The U.S. government spent one trillion dollars on government welfare last year. The food stamp program is the nation’s second largest welfare program.
Maine required able-bodied adults without dependents (ABAWDs) to work to get food stamps. These are work-capable adult recipients between the ages of 18 and 49 who do not have children or other dependents to support.
Here’s what happened…
According to the Daily Signal, job openings for lower-skill workers are abundant in Maine, and for those ABAWD recipients who cannot find immediate employment, Maine offers both training and community service slots. But despite vigorous outreach efforts by the government to encourage participation, most childless adult recipients in Maine refused to participate in training or even to perform community service for six hours per week. When ABAWD recipients refused to participate, their food stamp benefits ceased.
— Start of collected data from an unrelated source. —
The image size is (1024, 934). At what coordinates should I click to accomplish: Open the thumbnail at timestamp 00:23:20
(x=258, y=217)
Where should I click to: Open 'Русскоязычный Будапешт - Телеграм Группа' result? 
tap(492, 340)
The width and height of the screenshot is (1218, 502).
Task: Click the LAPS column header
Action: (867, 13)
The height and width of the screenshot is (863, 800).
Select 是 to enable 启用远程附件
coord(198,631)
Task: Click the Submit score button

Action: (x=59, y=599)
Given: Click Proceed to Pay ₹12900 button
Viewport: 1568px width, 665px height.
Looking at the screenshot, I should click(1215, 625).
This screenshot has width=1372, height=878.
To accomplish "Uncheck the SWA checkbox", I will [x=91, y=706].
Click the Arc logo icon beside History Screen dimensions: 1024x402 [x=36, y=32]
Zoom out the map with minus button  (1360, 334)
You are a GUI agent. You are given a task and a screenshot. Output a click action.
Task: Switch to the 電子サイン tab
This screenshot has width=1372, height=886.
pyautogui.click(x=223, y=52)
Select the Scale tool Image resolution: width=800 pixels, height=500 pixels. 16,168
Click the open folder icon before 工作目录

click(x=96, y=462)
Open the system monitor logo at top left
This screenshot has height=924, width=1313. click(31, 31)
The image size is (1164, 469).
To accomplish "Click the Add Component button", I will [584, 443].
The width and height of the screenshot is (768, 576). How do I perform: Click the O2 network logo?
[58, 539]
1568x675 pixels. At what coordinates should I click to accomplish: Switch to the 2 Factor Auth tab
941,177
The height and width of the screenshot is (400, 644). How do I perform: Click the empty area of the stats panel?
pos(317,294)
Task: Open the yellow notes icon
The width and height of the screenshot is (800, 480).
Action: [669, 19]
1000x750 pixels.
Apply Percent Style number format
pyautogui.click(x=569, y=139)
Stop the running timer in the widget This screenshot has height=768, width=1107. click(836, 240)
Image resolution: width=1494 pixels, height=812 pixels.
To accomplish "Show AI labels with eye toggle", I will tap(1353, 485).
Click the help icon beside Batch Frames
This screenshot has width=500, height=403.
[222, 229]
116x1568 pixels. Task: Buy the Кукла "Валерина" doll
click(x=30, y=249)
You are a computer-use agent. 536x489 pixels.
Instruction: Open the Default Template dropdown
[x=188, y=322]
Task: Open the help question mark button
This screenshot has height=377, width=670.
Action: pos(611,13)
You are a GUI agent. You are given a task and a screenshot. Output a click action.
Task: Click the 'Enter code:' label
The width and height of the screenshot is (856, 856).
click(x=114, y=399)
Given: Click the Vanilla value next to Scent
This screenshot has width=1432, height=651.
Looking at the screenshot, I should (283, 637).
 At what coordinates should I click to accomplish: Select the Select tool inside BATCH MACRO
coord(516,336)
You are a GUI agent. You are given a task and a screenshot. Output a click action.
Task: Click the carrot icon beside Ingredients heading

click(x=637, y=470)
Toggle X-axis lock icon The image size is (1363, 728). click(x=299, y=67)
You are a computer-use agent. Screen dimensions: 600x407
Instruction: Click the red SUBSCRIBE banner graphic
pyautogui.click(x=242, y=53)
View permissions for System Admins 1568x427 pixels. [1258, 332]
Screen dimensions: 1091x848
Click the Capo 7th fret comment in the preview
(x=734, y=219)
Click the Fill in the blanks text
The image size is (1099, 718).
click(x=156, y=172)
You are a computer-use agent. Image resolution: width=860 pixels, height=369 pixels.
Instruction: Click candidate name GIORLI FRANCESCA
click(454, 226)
In the first three months after Maine’s work policy went into effect, its caseload of able-bodied adults without dependents plummeted by 80 percent, falling from 13,332 recipients in Dec. 2014 to 2,678 in March 2015.
It depends on which part of Maine you live in, southern Maine has jobs but Northern Maine not so much and if your poor with no wheels or public transportation then your stuck because you can’t get a job with no way to get there. If you have no money then you aren’t able to move. It’s a hard situation and when you’ve never been in said situation then you really don’t know what it’s like.